Deutsche Gesellschaft für Neurochirurgie (DGNC) e. V.

24. - 27.05.2009, Münster

Decompressive craniectomy without watertight duroplasty

Meeting Abstract

  • E. Güresir - Klinik für Neurochirurgie, Johann Wolfgang Goethe-Universität, Frankfurt am Main
  • H. Vatter - Klinik für Neurochirurgie, Johann Wolfgang Goethe-Universität, Frankfurt am Main
  • P. Schuss - Klinik für Neurochirurgie, Johann Wolfgang Goethe-Universität, Frankfurt am Main
  • Á. Oszvald - Klinik für Neurochirurgie, Johann Wolfgang Goethe-Universität, Frankfurt am Main
  • V. Seifert - Klinik für Neurochirurgie, Johann Wolfgang Goethe-Universität, Frankfurt am Main
  • J. Beck - Klinik für Neurochirurgie, Johann Wolfgang Goethe-Universität, Frankfurt am Main

Deutsche Gesellschaft für Neurochirurgie. 60. Jahrestagung der Deutschen Gesellschaft für Neurochirurgie (DGNC), Joint Meeting mit den Benelux-Ländern und Bulgarien. Münster, 24.-27.05.2009. Düsseldorf: German Medical Science GMS Publishing House; 2009. DocMO.03-03

DOI: 10.3205/09dgnc012, URN: urn:nbn:de:0183-09dgnc0124

Veröffentlicht: 20. Mai 2009

© 2009 Güresir et al.
Dieser Artikel ist ein Open Access-Artikel und steht unter den Creative Commons Lizenzbedingungen (http://creativecommons.org/licenses/by-nc-nd/3.0/deed.de). Er darf vervielfältigt, verbreitet und öffentlich zugänglich gemacht werden, vorausgesetzt dass Autor und Quelle genannt werden.


Gliederung

Text

Objective: Decompressive craniectomy (DC) is effective in the treatment of elevated intracranial pressure (ICP) and usually performed as an emergency procedure following trauma or brain swelling of other aetiology.
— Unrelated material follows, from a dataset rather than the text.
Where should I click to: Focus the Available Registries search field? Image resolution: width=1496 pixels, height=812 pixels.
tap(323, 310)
However, controversy still exists concerning the necessity for duroplasty after DC, which prolongs operative time in a subset of severely ill patients that quite frequently also need further therapy of other operative departments. Therefore, we analyzed the necessity of duroplasty after DC.

Methods: Between March 2002 and August 2008, DC was performed 336 times in 321 patients. During the procedure a large bone flap was removed and the dura opened in a stellate fashion. Exposed brain tissue was covered by surgicel. Patients were stratified according to the indication for DC: (1) traumatic brain injury (TBI), (2) subarachnoid haemorrhage (SAH), (3) intracerebral haemorrhage (ICH), (4) cerebral infarction and (5) other reasons. Complications of DC and of cranioplasty were entered into a database and analysed retrospectively.
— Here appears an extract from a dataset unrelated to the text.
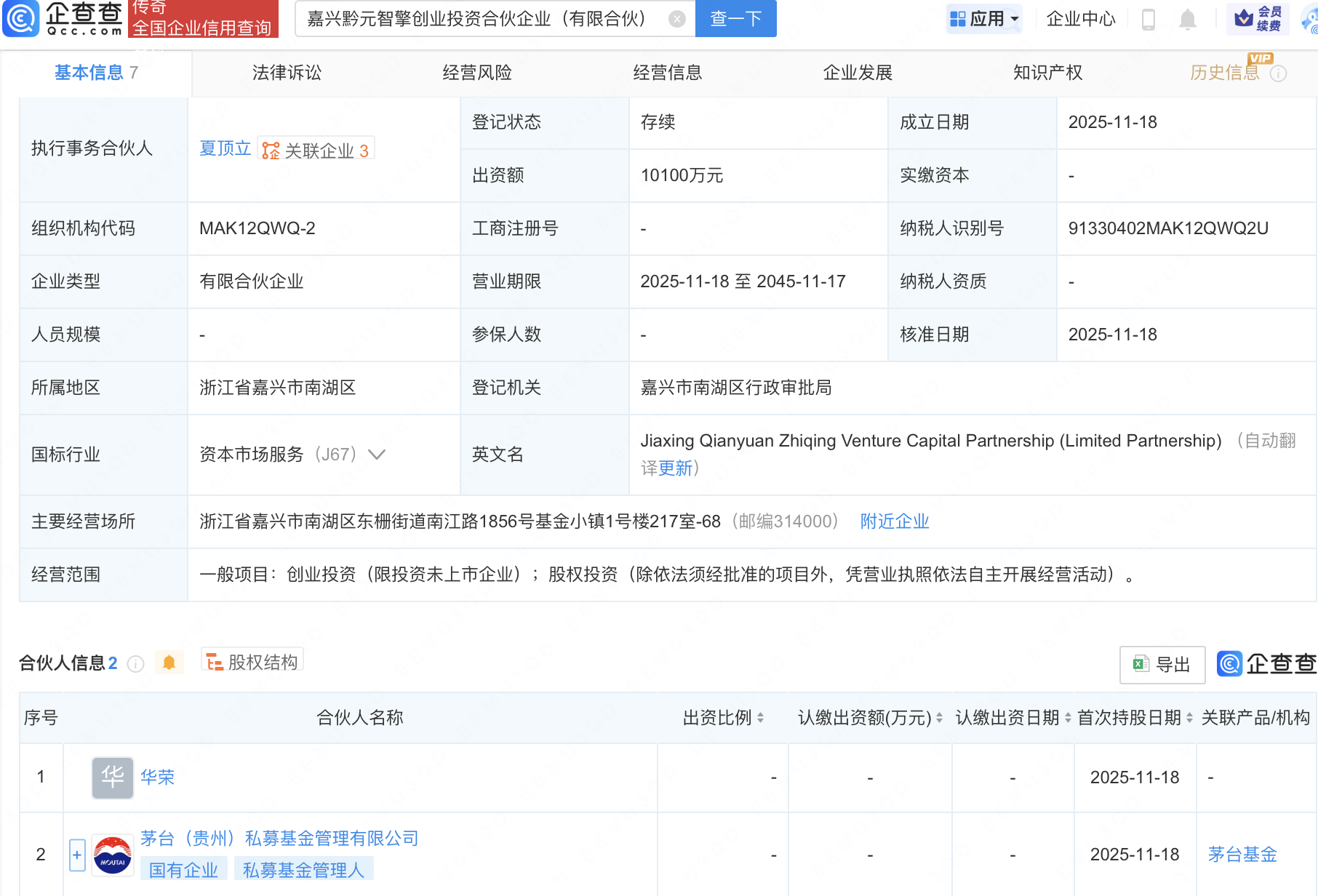Expand the Moutai partner row plus button
This screenshot has height=896, width=1318.
[x=77, y=855]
Results: Classified according to the underlying pathology, 136 procedures (40.5%) were performed due to TBI, 52 (15.5%) due to SAH, 30 (8.9%) due to ICH, 88 (26.2%) due to cerebral infarction, and 30 procedures (8.9%) for other reasons. The surgical time needed for DC was 70.9±21 minutes (mean ± SD). Overall post-craniectomy complications included superficial wound healing disturbance (3.3%), abscess (2.7%) and CSF fistula (1.8%). Cranioplasty was performed 95±5 days after craniectomy. Cranioplasty was performed 170 times. Complications after cranioplasty included epidural hematoma (n=7), abscess (n=4), wound healing disturbance (n=11), and CSF fistula (n=2). Compared to literature data analyzing complication rates in patients undergoing DC with duroplasty, no significant differences could be found (superficial wound healing disturbance: 2.2%, abscess: 5–15%, and CSF fistula: 1.6–13% for the craniectomy procedure only). The surgical time needed for craniectomy with duroplasty was significantly longer when compared to our data (122.8±43 vs. 70.9±21 minutes).

Conclusions: The present data suggests that the omission of watertight duroplasty during craniectomy has no comprehensible disadvantages compared to craniectomy with additional dural expansion. It is easily performed and time saving.